=== Begin Enclosure ===

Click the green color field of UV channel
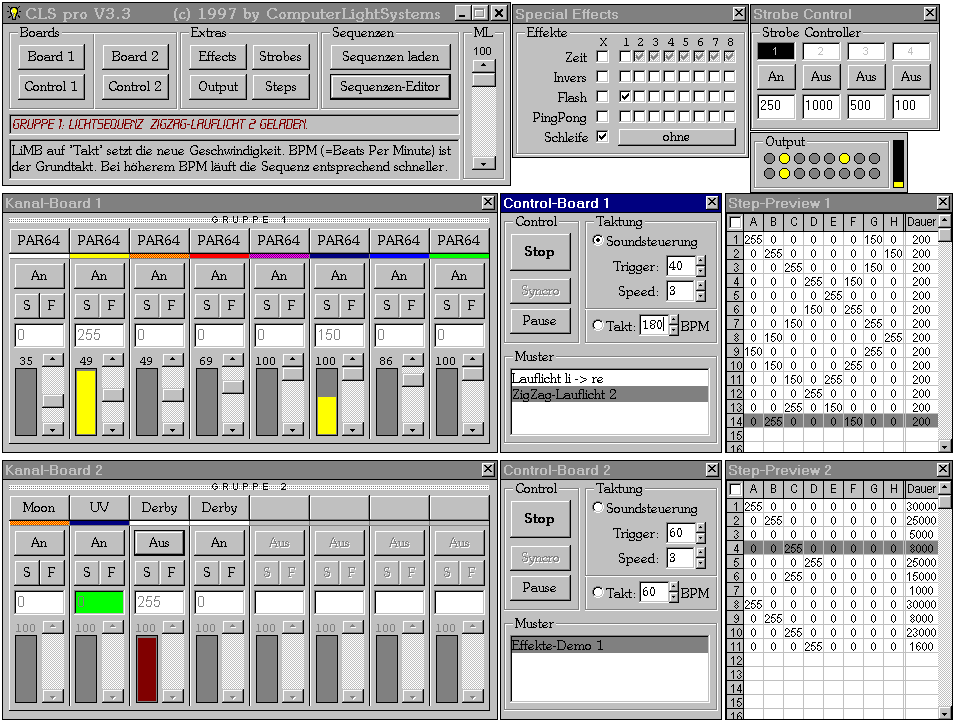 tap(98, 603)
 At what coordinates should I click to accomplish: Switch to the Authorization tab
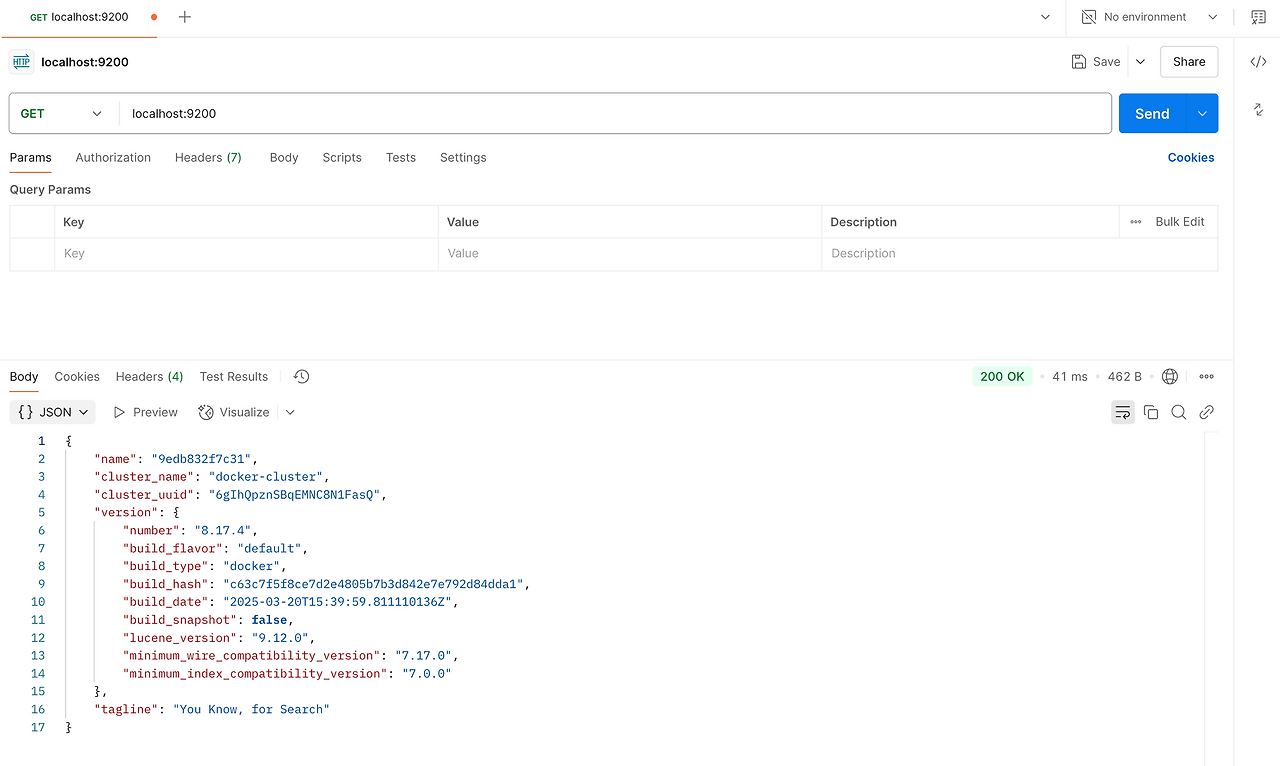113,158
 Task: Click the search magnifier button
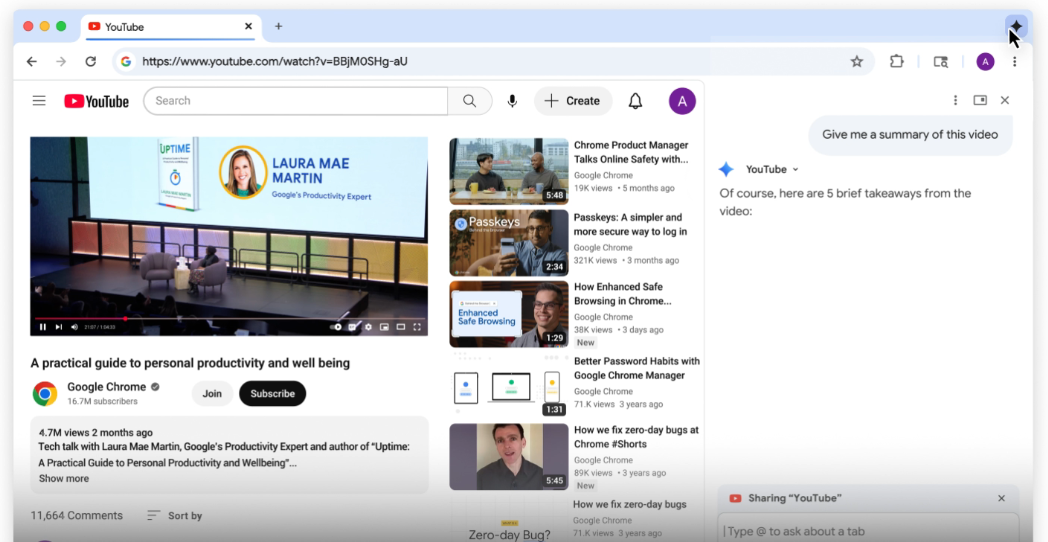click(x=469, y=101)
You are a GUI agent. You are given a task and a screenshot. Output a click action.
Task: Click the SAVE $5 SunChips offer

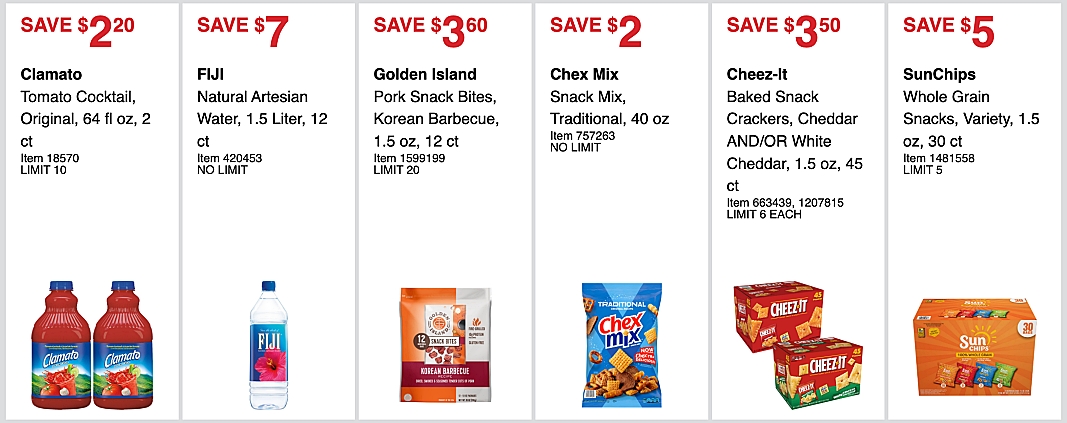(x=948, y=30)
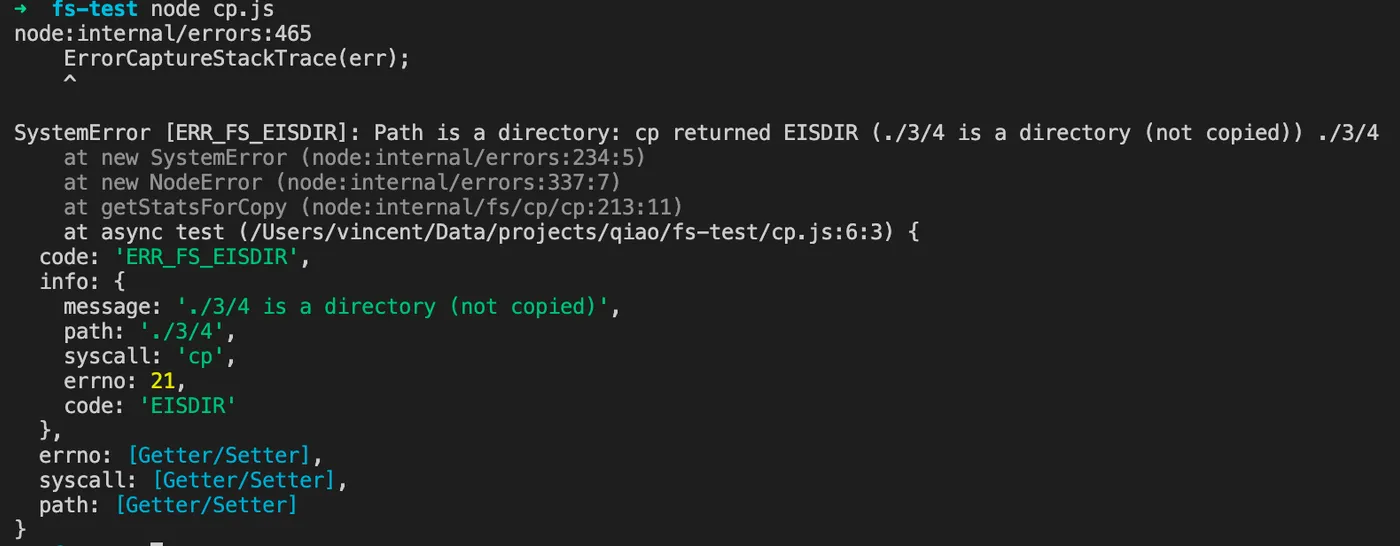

=== End Enclosure ===
=== Begin Enclosure ===

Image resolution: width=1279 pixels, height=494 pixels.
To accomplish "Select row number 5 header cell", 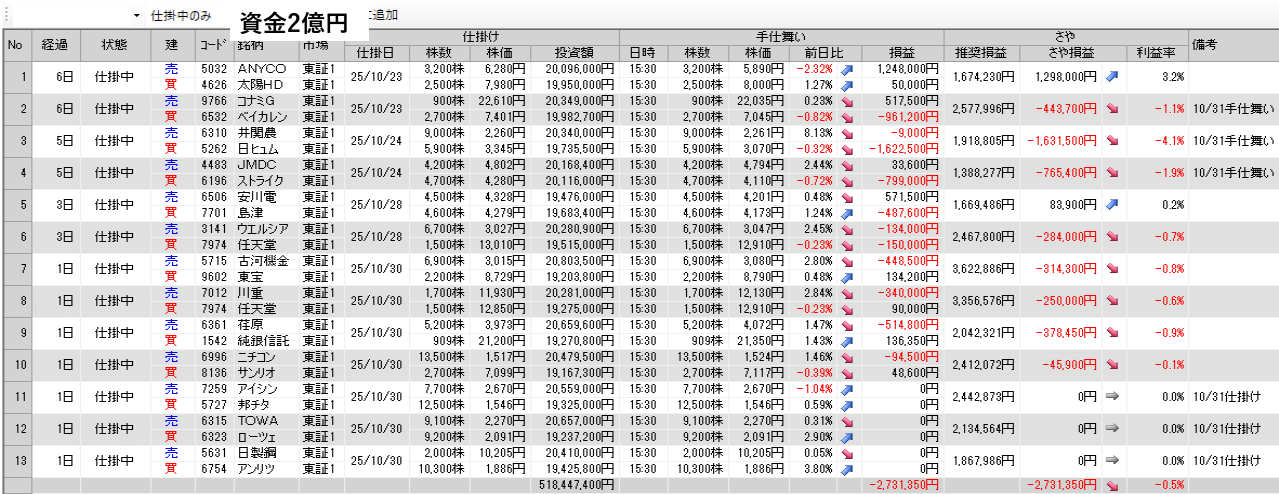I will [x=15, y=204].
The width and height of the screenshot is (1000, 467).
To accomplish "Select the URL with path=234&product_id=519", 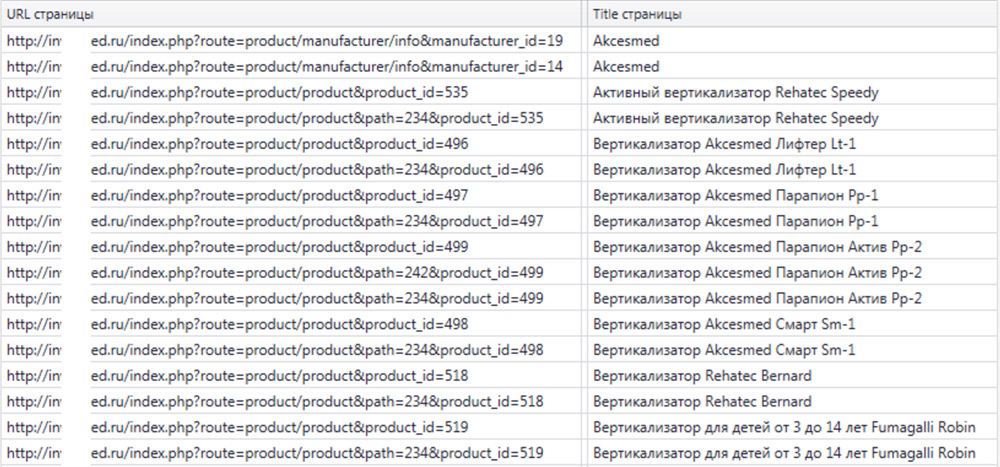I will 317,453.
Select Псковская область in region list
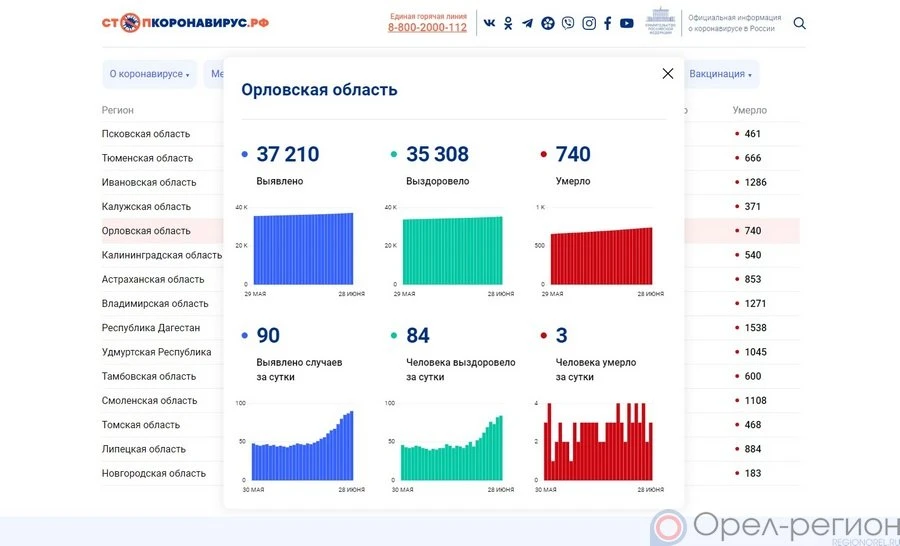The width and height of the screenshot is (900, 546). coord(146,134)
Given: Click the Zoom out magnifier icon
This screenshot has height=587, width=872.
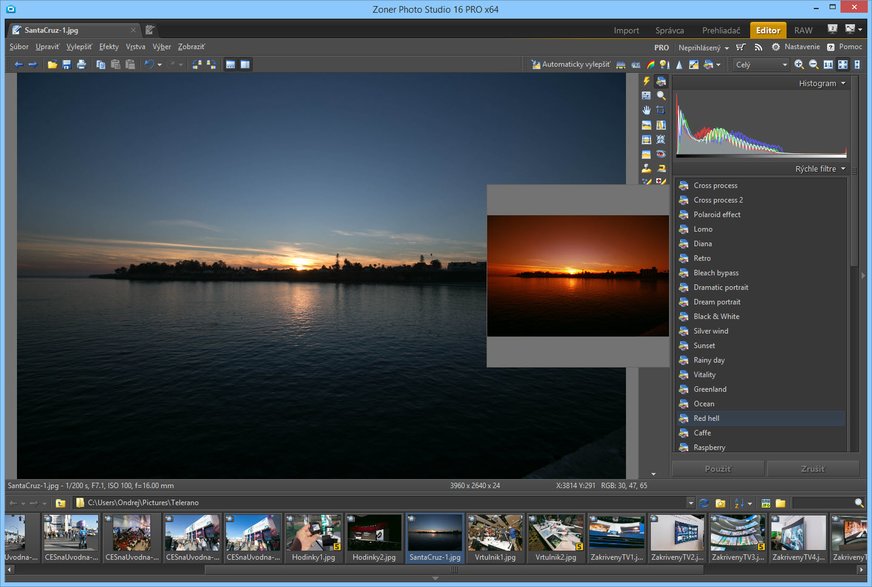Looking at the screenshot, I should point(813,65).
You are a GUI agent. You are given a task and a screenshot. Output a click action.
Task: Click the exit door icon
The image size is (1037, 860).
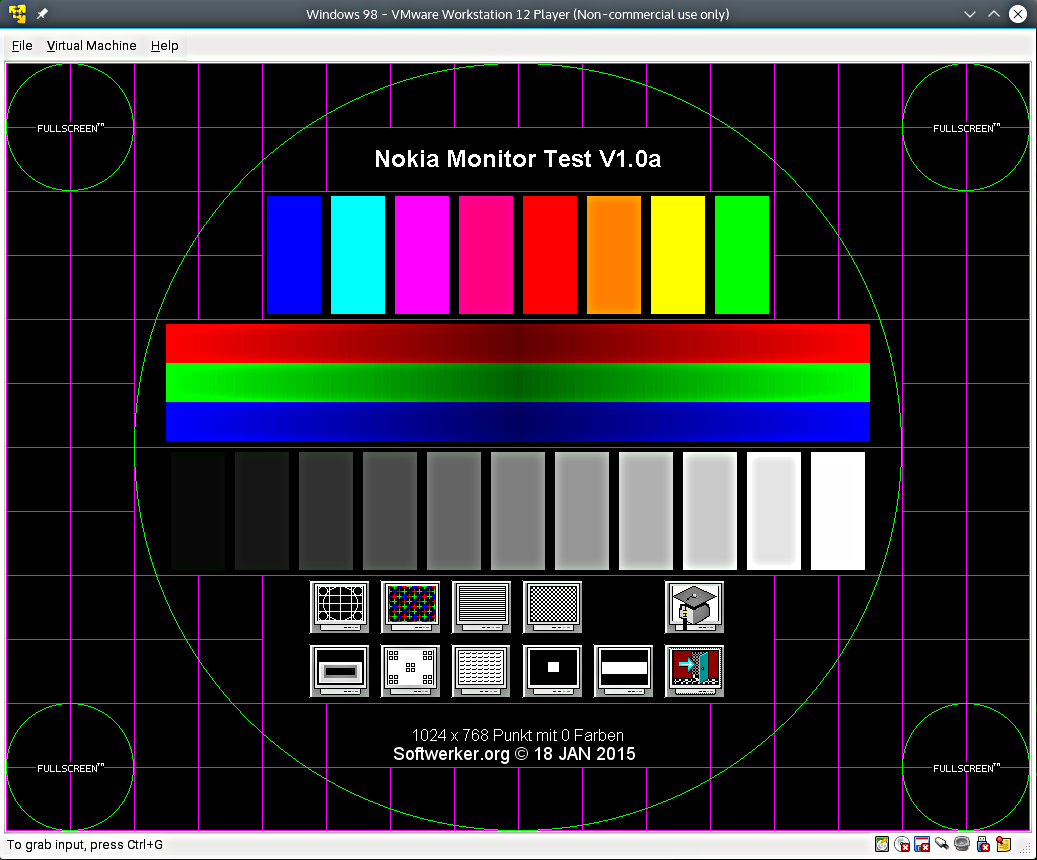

=== End Enclosure ===
=== Begin Enclosure ===

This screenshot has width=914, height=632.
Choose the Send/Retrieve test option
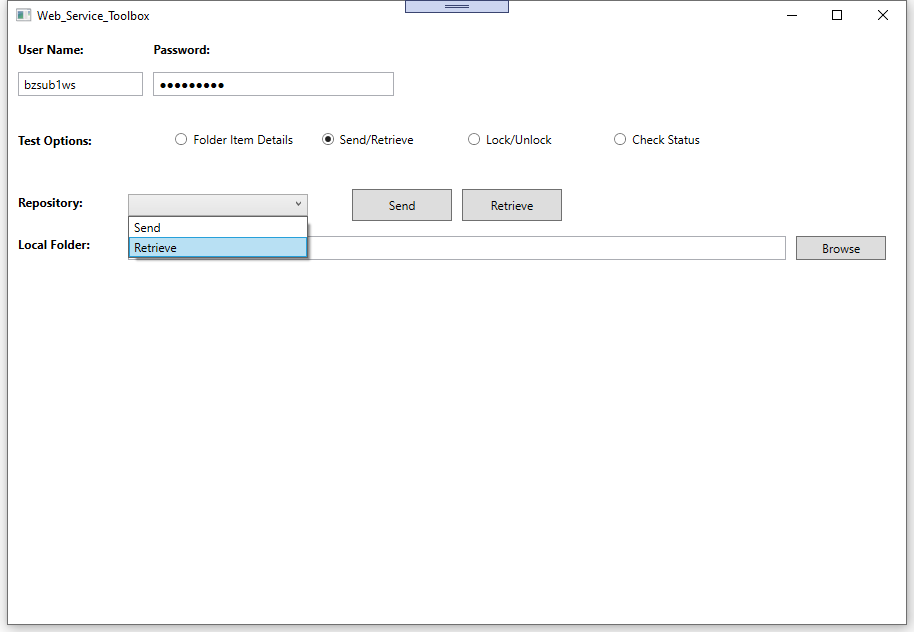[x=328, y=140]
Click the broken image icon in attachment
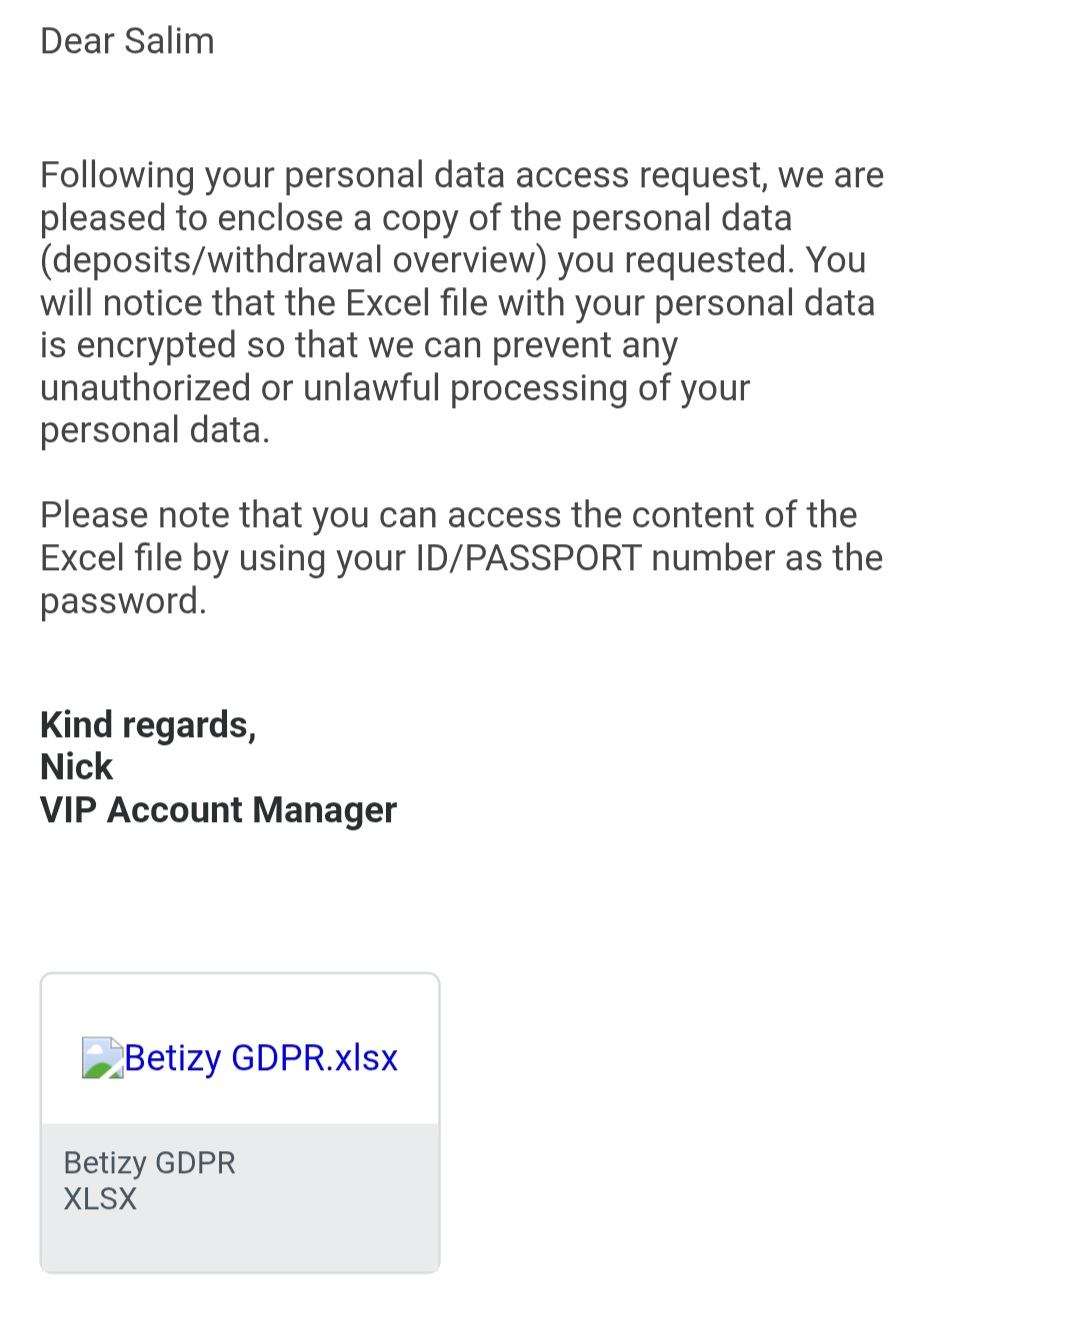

=== End Enclosure ===

• TASK PROMPT: From the records above, copy out the line with "Task: Click the exit door icon", the line with "The image size is (1037, 860).", and every line between them, word for word.

• TASK RESPONSE:
Task: Click the exit door icon
The image size is (1037, 860).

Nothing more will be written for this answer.